The Norse colony in Greenland faded out during the 15th century and the church with it. In 1519, Pope Leo X named Vincent Peterson Kampe bishop of Gardar. In a letter sent in that year on 20 June, Kampe was named the bishop "in titulum", and the letter also stated that the diocese itself was vacant because of "the unfaithful". Also on the same date, the Pope stated that Gardar had been deprived of a bishop for 30 years. It is therefore thought by some experts that the bishop was treated as the head of the diocese until 1530, and after that as just a title. When he died in 1530, no further bishops were appointed to the Greenland diocese. For many years, it was thought that the diocese of Gardar was not really occupied by a Catholic bishop, but was a title given to a bishop who may not actually have been in Greenland. After the last Norse colony in North America faded out, the Catholic Archbishop of Trondheim, Eric Walkendorf, attempted to send assistance, but to no avail.

===Modern times===
Greenland was part of the "Apostolic Prefecture of the Arctic Pole" based in Norway from 1855 to 1868. Since that time, Greenland has been part of the Danish Catholic Church hierarchy, first the Apostolic Prefecture of Copenhagen, which was raised to a Vicariate Apostolic, and later a full Catholic Diocese.
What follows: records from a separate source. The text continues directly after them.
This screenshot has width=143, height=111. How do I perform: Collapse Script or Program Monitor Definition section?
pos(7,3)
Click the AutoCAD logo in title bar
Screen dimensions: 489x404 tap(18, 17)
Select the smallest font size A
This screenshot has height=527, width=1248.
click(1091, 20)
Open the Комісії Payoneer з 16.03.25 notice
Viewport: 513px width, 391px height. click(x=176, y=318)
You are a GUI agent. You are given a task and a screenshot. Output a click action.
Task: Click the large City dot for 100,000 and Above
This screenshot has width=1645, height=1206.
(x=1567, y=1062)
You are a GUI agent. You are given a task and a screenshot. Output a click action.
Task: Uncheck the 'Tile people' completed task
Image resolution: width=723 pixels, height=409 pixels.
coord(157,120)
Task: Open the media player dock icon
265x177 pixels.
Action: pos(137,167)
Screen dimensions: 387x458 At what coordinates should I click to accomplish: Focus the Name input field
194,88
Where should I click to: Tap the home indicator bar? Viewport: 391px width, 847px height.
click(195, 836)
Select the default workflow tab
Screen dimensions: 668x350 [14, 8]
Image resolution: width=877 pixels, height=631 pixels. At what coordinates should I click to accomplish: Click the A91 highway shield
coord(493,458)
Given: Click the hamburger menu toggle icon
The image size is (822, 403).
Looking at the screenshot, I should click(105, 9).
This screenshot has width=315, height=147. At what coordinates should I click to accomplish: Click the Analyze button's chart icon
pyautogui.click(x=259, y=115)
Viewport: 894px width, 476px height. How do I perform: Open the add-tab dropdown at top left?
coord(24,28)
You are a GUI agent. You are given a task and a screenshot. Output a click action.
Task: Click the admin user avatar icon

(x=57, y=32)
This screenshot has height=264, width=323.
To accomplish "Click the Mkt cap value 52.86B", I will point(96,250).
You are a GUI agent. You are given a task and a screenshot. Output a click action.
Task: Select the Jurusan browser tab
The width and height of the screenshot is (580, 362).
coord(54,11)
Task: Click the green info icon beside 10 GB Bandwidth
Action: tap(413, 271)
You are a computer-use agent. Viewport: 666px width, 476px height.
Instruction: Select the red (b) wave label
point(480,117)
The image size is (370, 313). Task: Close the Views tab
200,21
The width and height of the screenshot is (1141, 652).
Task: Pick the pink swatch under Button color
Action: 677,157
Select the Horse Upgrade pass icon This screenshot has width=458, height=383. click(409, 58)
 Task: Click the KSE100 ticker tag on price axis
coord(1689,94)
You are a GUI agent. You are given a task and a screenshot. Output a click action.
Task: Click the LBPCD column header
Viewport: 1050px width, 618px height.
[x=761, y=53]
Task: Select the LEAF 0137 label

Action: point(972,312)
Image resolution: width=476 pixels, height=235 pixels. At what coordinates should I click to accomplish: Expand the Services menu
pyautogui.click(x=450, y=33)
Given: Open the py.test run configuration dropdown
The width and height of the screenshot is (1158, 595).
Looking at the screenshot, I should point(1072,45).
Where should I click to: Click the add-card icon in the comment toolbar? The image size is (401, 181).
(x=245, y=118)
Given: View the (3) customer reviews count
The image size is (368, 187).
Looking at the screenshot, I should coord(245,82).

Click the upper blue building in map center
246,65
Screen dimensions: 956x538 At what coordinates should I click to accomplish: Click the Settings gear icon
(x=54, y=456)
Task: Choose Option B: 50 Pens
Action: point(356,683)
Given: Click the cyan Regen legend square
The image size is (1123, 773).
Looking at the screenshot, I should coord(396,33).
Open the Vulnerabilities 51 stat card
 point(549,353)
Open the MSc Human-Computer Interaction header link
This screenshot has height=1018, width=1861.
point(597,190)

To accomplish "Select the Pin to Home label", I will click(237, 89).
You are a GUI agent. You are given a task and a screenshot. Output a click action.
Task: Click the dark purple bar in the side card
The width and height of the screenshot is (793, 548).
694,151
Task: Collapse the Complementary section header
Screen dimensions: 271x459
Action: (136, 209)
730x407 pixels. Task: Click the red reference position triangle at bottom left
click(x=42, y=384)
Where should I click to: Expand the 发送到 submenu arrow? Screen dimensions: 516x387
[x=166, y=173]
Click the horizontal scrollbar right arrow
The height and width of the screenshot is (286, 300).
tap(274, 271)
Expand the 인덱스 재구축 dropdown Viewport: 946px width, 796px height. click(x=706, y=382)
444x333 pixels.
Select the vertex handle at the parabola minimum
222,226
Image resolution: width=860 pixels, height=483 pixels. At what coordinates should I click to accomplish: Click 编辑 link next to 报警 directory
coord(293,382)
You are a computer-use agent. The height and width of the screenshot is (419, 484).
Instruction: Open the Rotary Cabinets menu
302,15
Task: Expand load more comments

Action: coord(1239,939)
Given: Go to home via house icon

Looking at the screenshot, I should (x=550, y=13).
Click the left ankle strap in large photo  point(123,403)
The territory was under the jurisdiction of the Vicar Apostolic of Copenhagen in the early 20th century. Catholic priests have been visiting Greenland since 1930, after the bishop of Copenhagen, Benedictine Theodore Suhr, received permission from the Vatican to ask permission of the Missionary Oblates of Mary Immaculate to missionize there. Catholic priests have also served with the United States military as chaplains in the 20th century. State enforced Lutheranism was kept in place until 1953 when religious liberty was declared. In the summer of 1980, the Little Sisters of Jesus established a fraternity in Nuuk with three sisters. Denmark has requested UNESCO acknowledge the ruins of the episcopal residence at Gardar as part of a World Heritage Site. In 2007, a global environmental summit was held in Nuuk at their Catholic church, which was attended by Catholic, Orthodox and United Nations officials, with the approval of Pope Benedict XVI.

===Organization===
Catholics are gathered in the only parish of Christ the King Church (Krist Konge Kirke), dependent on the Diocese of Copenhagen; in the church, consecrated on 11 June 1972, Masses are celebrated in Danish and English. In collaboration with the US military ordinariate, the mission also provides for US Catholics stationed at the military base (Peterson Air Force Base) in Qaanaaq. From 2009-2023 the parish was entrusted to priests of the Institute of the Incarnate Word (IVE). Since 2023 it has been entrusted to the Order of Friars Minor Conventual's Denmark Mission. Since 1980, the Sisters of the Fraternity of the Little Sisters of Jesus (Jesu Små Søstres Kommunitet / Jiisusip Najaarai), in Nuuk, work in the mission.